*** Exercise materials Section Begins ***

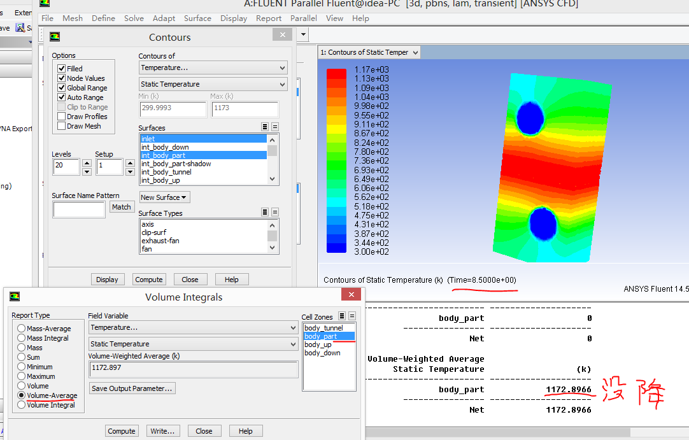This screenshot has width=689, height=440.
Task: Click Display button in Contours dialog
Action: pyautogui.click(x=107, y=280)
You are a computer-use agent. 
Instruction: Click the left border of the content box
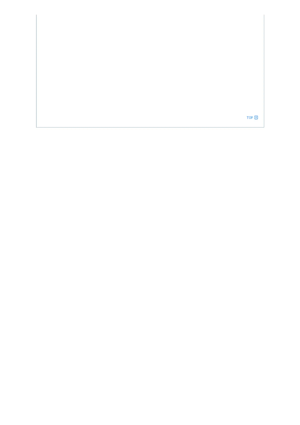point(37,71)
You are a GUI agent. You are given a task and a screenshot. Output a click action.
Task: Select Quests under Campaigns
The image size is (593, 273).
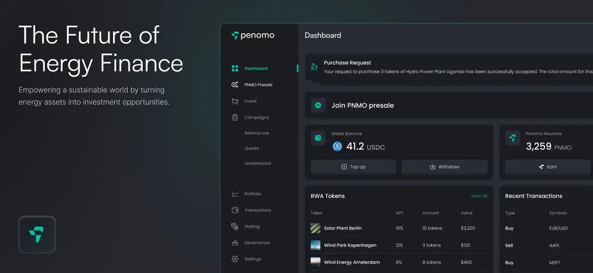coord(252,148)
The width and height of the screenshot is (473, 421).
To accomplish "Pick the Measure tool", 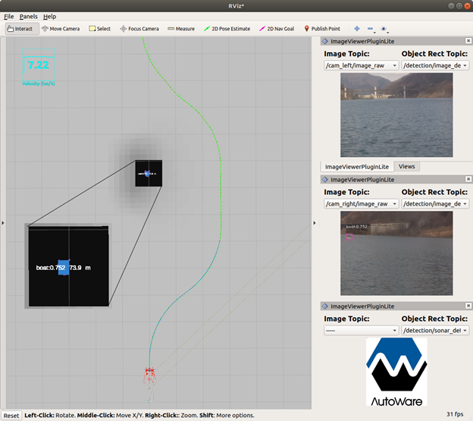I will pos(180,29).
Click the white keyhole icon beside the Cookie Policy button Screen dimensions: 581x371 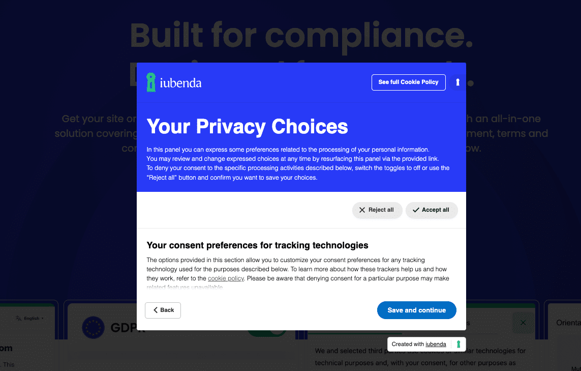click(x=457, y=82)
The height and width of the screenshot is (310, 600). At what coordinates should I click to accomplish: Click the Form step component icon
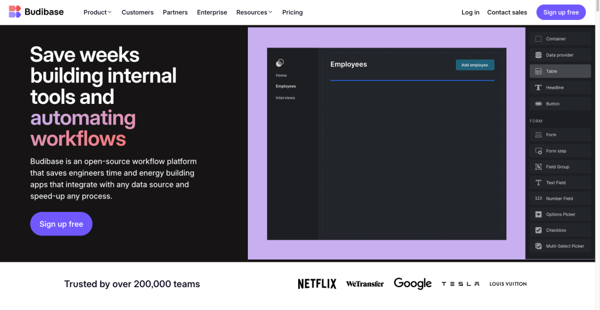[x=538, y=151]
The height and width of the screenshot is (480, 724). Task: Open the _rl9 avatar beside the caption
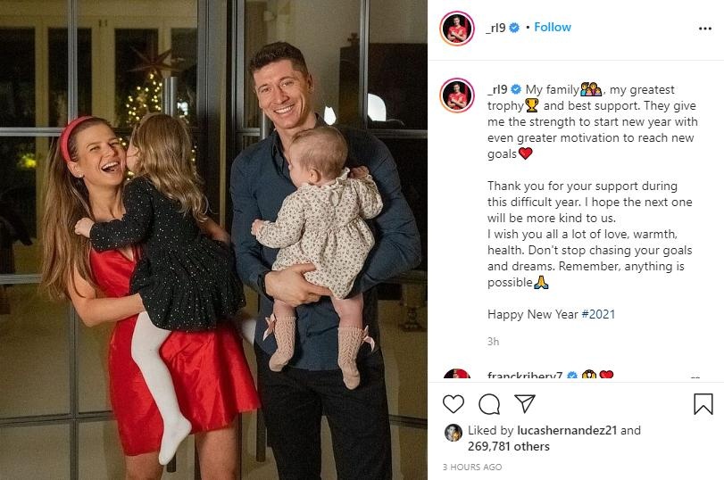tap(457, 95)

*** Exercise materials Section Ends ***

Exercise objective
Nothing but the lines from the line with "The height and width of the screenshot is (310, 600)." through the last line of the data above should be printed, exactly as written and without pictures.

Answer for the task
The height and width of the screenshot is (310, 600). At what coordinates should I click to accomplish: Click the Form step component icon
[x=538, y=151]
The height and width of the screenshot is (480, 724). Task: Open the _rl9 avatar beside the caption
tap(457, 95)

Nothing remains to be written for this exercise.